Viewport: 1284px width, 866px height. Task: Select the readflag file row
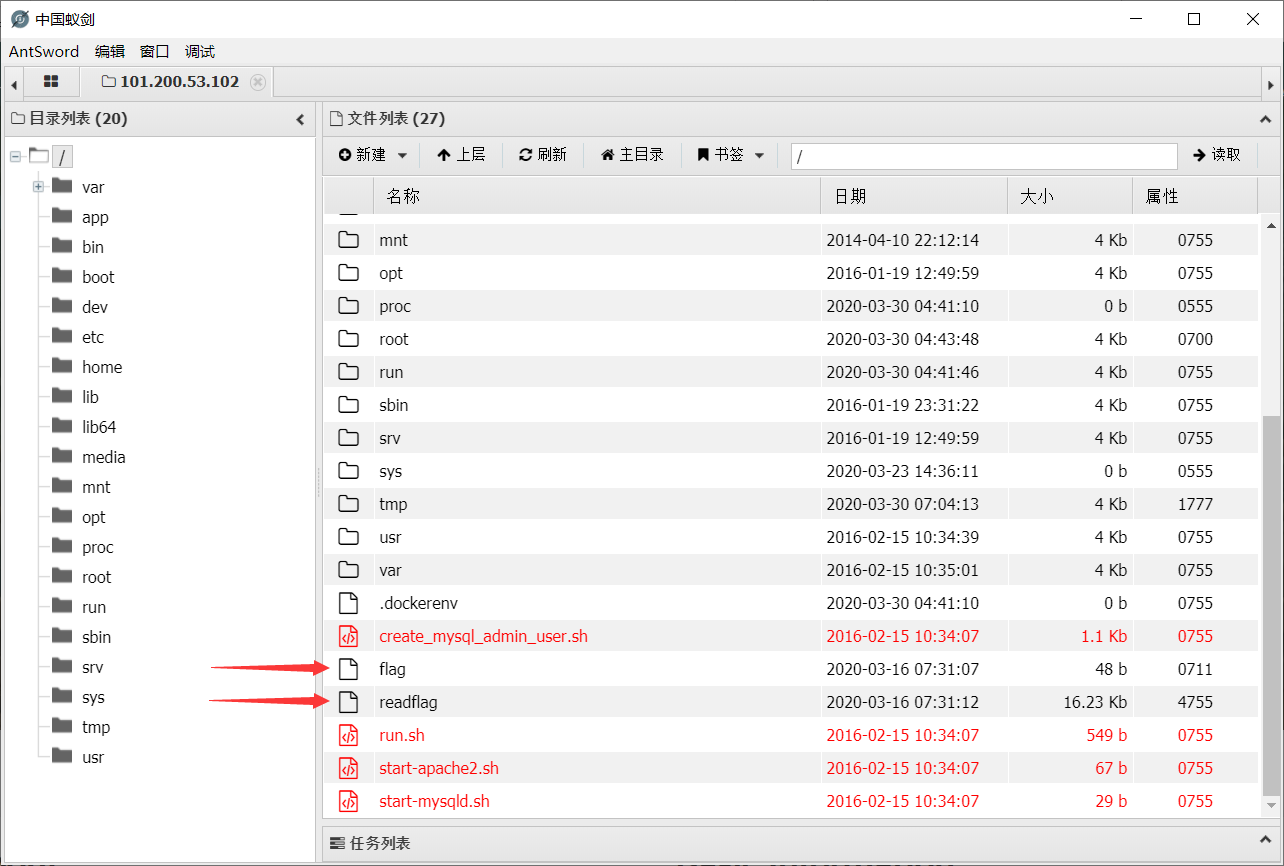click(407, 701)
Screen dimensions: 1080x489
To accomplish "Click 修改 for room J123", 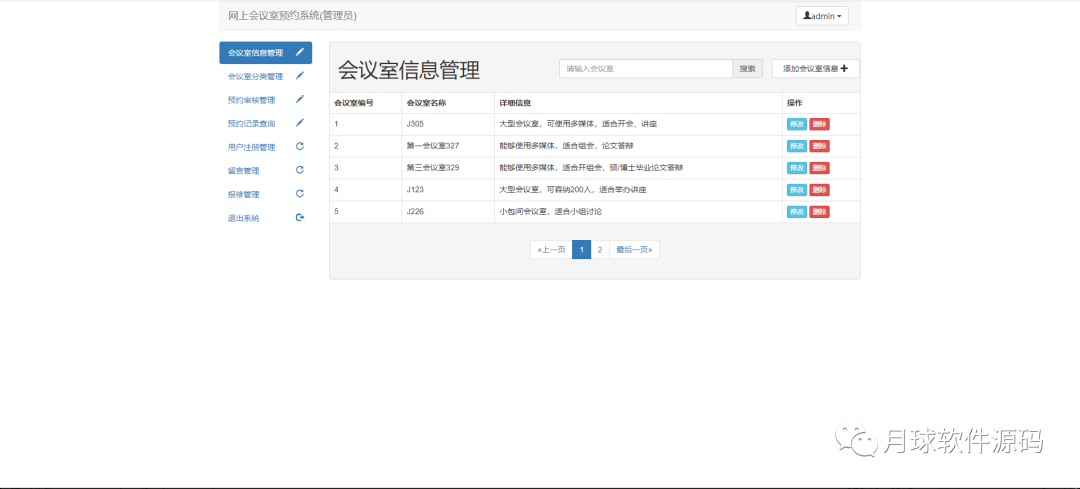I will click(x=797, y=190).
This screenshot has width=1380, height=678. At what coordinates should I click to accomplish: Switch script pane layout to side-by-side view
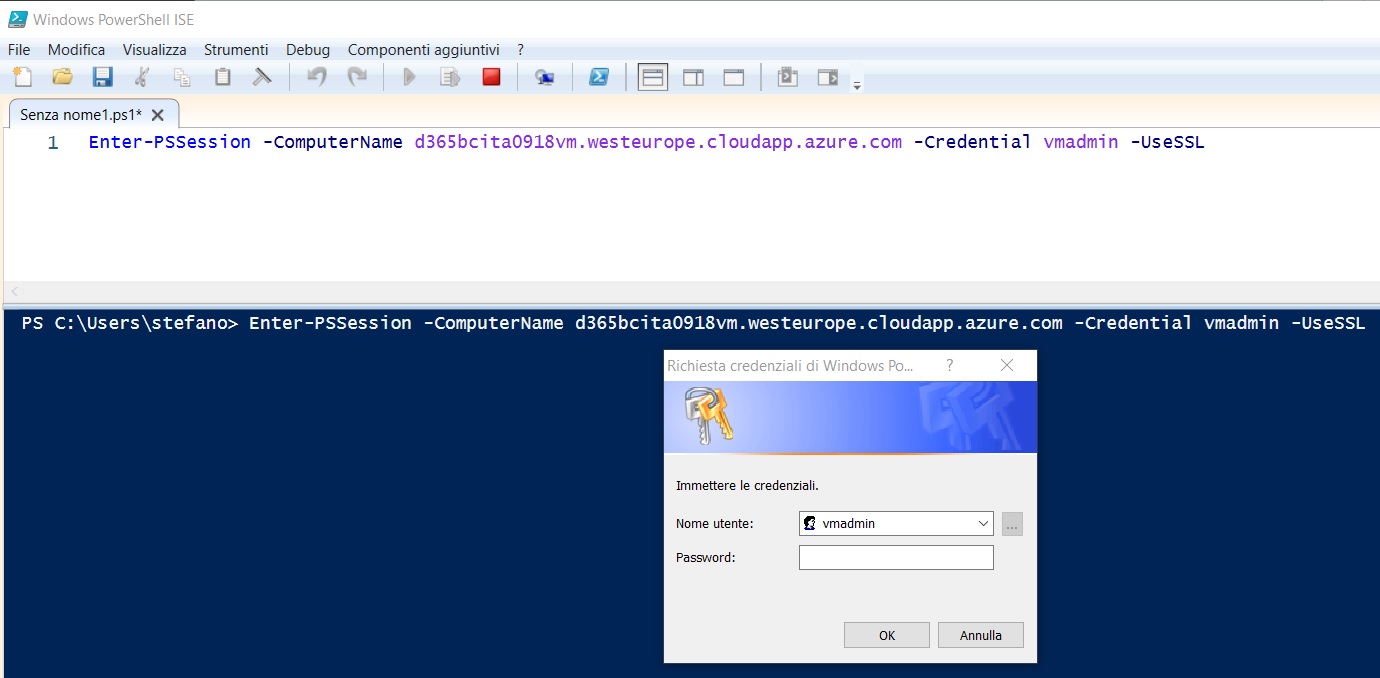click(693, 76)
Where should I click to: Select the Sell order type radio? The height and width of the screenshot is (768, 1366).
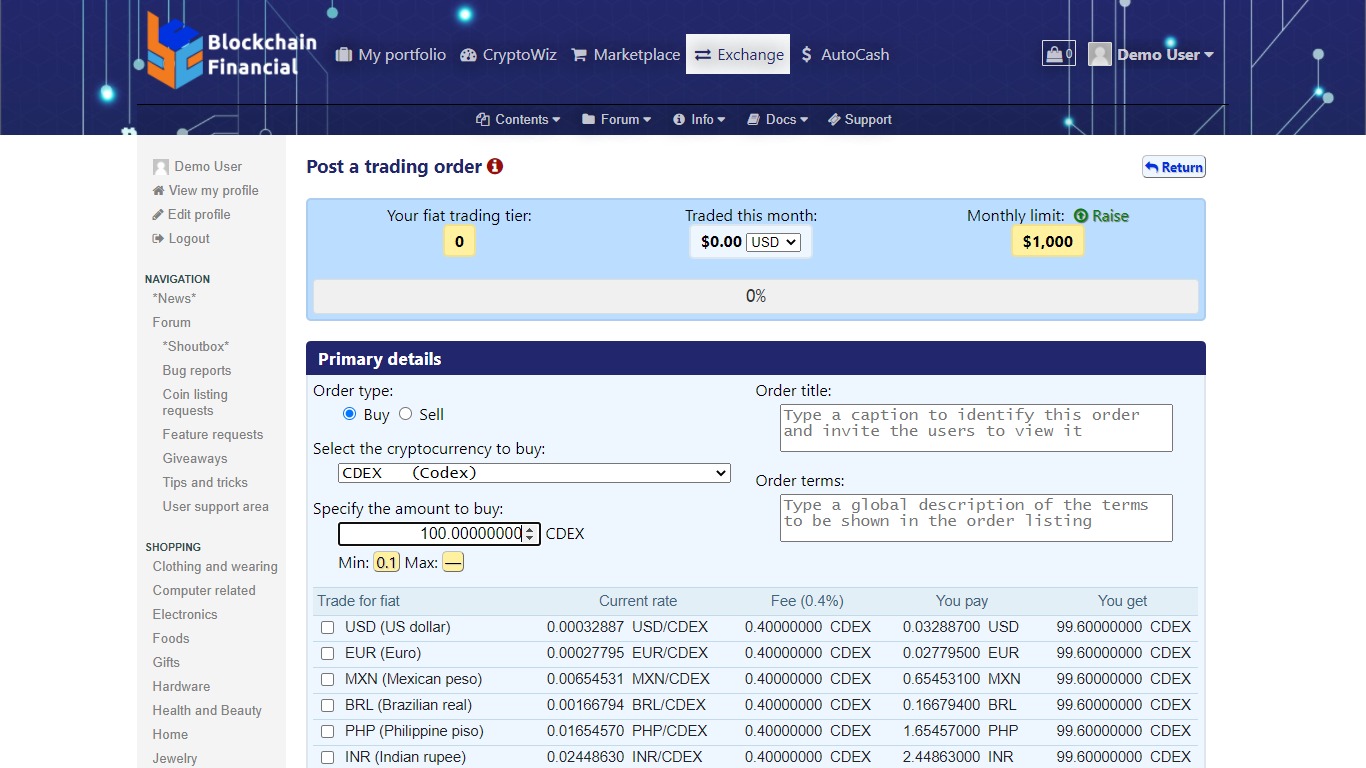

_ _ _ _ _ _ _

• Problem to work on: Beginning with the line that holds "This screenshot has", output each line to the end of the material above, exactly, omitting the pictures.

• Output of the exercise:
This screenshot has width=1380, height=678. At what coordinates should I click to accomplish: Switch script pane layout to side-by-side view
click(693, 76)
Where should I click to: Select the Sell order type radio? The height and width of the screenshot is (768, 1366).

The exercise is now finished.